The head of the Hospiten Rambla Cardiovascular Surgery Service, Dr. Rafael Llorens Leon received the XXI Century National Medicine Award for Cardiovascular Surgery. The award is in recognition of his work in medicine, science and education.
Dr. Llorens accepted the award at a gala held in Madrid in April and expressed his gratitude to his family “for all the long absences, hours of work, missed vacations…”.

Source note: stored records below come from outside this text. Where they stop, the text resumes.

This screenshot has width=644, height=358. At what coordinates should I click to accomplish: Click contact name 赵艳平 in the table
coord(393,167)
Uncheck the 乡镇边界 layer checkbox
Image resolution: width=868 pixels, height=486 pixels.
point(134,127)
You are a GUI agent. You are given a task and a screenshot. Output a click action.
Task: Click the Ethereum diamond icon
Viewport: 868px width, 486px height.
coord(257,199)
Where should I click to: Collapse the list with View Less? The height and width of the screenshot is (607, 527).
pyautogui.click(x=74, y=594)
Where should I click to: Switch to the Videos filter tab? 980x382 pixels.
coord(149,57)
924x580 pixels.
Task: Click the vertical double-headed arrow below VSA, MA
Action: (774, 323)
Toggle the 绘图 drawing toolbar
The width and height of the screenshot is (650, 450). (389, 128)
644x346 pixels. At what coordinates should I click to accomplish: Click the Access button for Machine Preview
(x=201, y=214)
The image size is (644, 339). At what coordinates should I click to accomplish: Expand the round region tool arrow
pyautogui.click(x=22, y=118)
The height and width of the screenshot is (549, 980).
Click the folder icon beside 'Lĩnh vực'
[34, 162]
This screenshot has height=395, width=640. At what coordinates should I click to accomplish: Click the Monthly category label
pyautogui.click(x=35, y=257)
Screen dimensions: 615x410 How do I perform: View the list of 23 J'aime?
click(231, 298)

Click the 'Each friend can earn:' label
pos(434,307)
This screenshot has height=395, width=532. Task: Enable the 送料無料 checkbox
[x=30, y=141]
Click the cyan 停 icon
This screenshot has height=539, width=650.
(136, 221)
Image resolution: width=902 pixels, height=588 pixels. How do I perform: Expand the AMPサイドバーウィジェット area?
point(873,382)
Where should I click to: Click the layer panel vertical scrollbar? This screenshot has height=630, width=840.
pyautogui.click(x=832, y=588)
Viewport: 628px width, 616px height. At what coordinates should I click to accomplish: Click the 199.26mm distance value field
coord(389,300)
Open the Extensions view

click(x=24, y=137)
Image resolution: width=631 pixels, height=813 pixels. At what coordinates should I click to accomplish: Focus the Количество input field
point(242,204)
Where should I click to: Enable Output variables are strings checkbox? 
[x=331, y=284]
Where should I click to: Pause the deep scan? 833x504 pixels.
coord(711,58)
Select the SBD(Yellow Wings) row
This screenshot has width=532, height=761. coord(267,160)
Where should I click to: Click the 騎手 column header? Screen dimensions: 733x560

He also gave a special mention to the rest of his team, “who work in the shadows, without receiving awards, but without whom we would not achieve the results we get in this type of surgery”.
He also spoke of his patients, who he thanked for their trust in “letting him into their hearts”.
Dr. Llorens graduated in Medicine and Surgery at the University of Navarra and completed his postgraduate degree at the same university receiving the distinction of extraordinary prize. He completed various courses and practice in heart surgery at the University of Navarra, the Broussais Hospital in Paris, the Loyola University Hospital in Chicago and at the University Hospital of Pittsburg. Throughout his career he has combined medical practice with teaching and is a professor at the University of Navarra.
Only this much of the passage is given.